I was very concerned for Shonda's kids, as they really seemed much too docile to me. They didn't move around very much at all, and I could just barely get the baby to engage in a small smile, but no other facial or bodily interaction. I got involved in Shonda's life, both to help her and to keep an eye on the kids. I drove Shonda into Fresno a couple of times so she could visit her boyfriend. I never did figure out what to do about the kids. Call CPS and have them taken away from her? I didn't think there was actual abuse going on, and I don't believe in taking kids away from parents just for being poor.

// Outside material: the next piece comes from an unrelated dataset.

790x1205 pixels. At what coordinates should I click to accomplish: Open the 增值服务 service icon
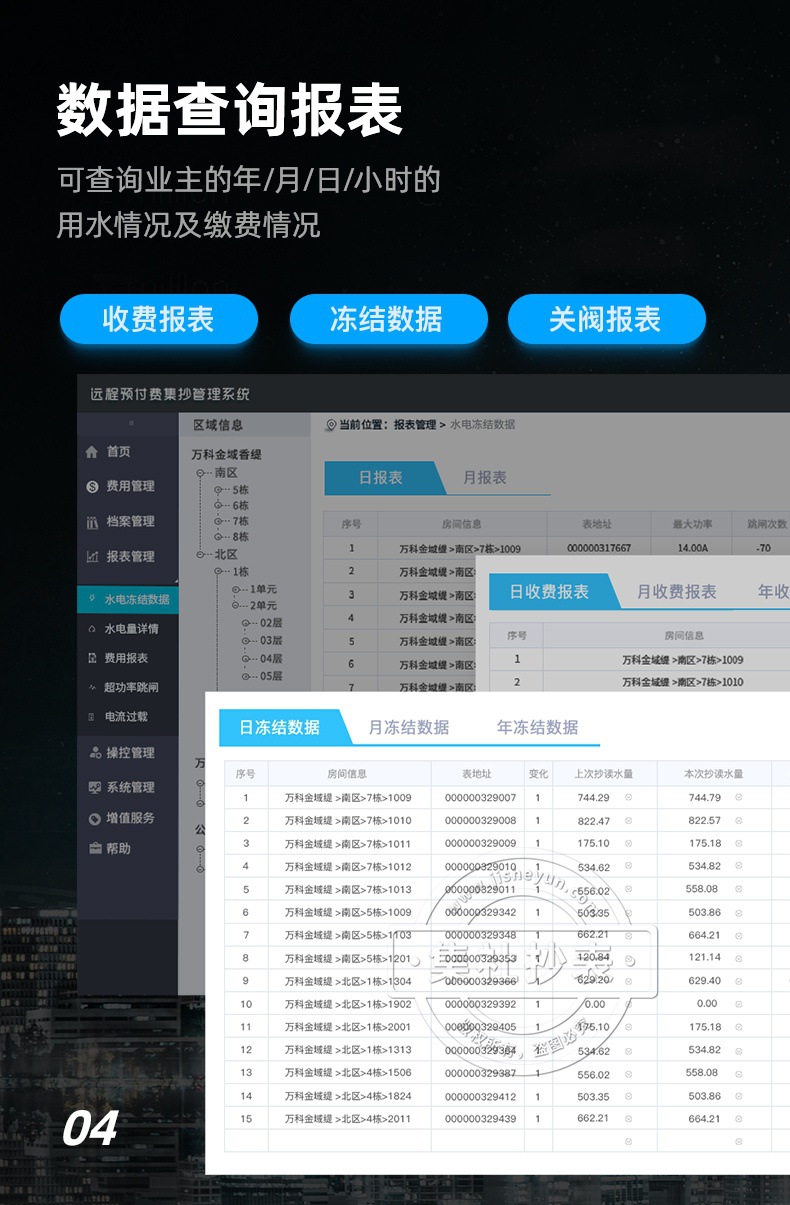pos(95,818)
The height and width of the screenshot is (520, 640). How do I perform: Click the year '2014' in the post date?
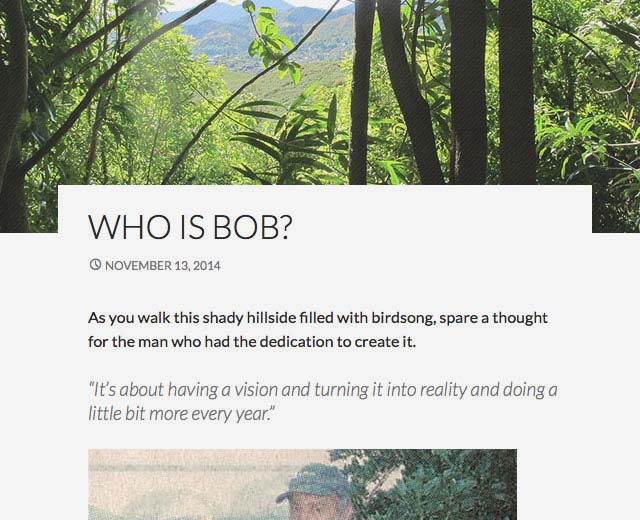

And then there was Rebecca, who just showed up at our door one day asking for help because she was trying to get away from her abusive boyfriend who had threatened to kill her. She wanted to park her car at our place, so he wouldn't know where she was. We did that, and hoped it wasn't stolen or anything.....Rebecca lived on Buck's property for a time, too, with the boyfriend. She went back to him, then came back to us.....I once picked her up between somewhere on the long road between the ranch and Fresno because he'd dragged her into Fresno and beaten her within an inch of her life, raped her, etc. and she was trying to *walk* back. We brought her to the ranch and she stayed there for a couple of days while we got a shelter bed lined up for her in a safe house. I don't think she ever made it there, though, and I don't remember what she did in the interim, but about a week later the sheriff showed up at our door asking if we knew where she was. We told him to the best of our knowledge she was in this shelter, and by the way did they know anything about this boyfriend whom they'd been looking for? Yeah, he's dead. Problem solved....he had been murdered, and we worried for awhile that Rebecca was a suspect (and that perhaps she had done it, out of self-defense) but it turned out they just wanted to talk to her and find out what she knew.

So, this is what happens when you open your life to others! You find out about a lot of stuff under the surface.

On our second day living back in San Francisco, we were walking to the Muni train, and Paul walked up to Sheri, who was sitting on the ground panhandling, and said "Hi, I'm Paul. What's your name?" and that got us started on opening up our lives and hearts and sharing our food and other resources with the homeless folks on our corner. I won't go into all our experiences here, since I've shared many of them already on my blog.

I suppose that brings us to the current. Where does all this take us? Well, I think I'm a lot more interested in the welfare of real people now, rather than ideals and dogma. We're a family that's interested in living in community with humanity, not just in our own social class. We are interested in global peace through working together and destroying power structures that only hinder relations. And now you know how we got here!

Thanks for reading....I know this has been very long. But I appreciated the opportunity to write all this out, because it's been very clarifying for me. I've seen connections much more clearly from this exercise. And if anyone else finds it interesting, that's just icing on the cake!

And as for growth and change....I hope I never stop growing and changing. I want to be a person who is always willing to consider new things and not grow stagnant and static.


Dawn said...

Thank you for sharing!

Mimi said...

Wow! You put so much into words that I struggle with reconciling - submission, pacificity, parenting, love.

Thank you!

Anonymous said...

it sounds like you've adopted a social and politically correct gospel over the clear truth. I never read about you delving in to the Word of God--the bible. It's like it's secondary for you. It seems like your faith isn't so much about a realtionship with the living Christ, transforming you, etc, but more so just adopting whatever you personally want to aspire to.

Anonymous said...

Fr. Sergius Halvorsen is now a priest at Ss. Peter & Paul (OCA) in Meriden, CT.

Molly said...

Elizabeth--what a beautiful and moving story, and one that demonstrates the transcendental nature of compassion. Thank you so much for sharing it!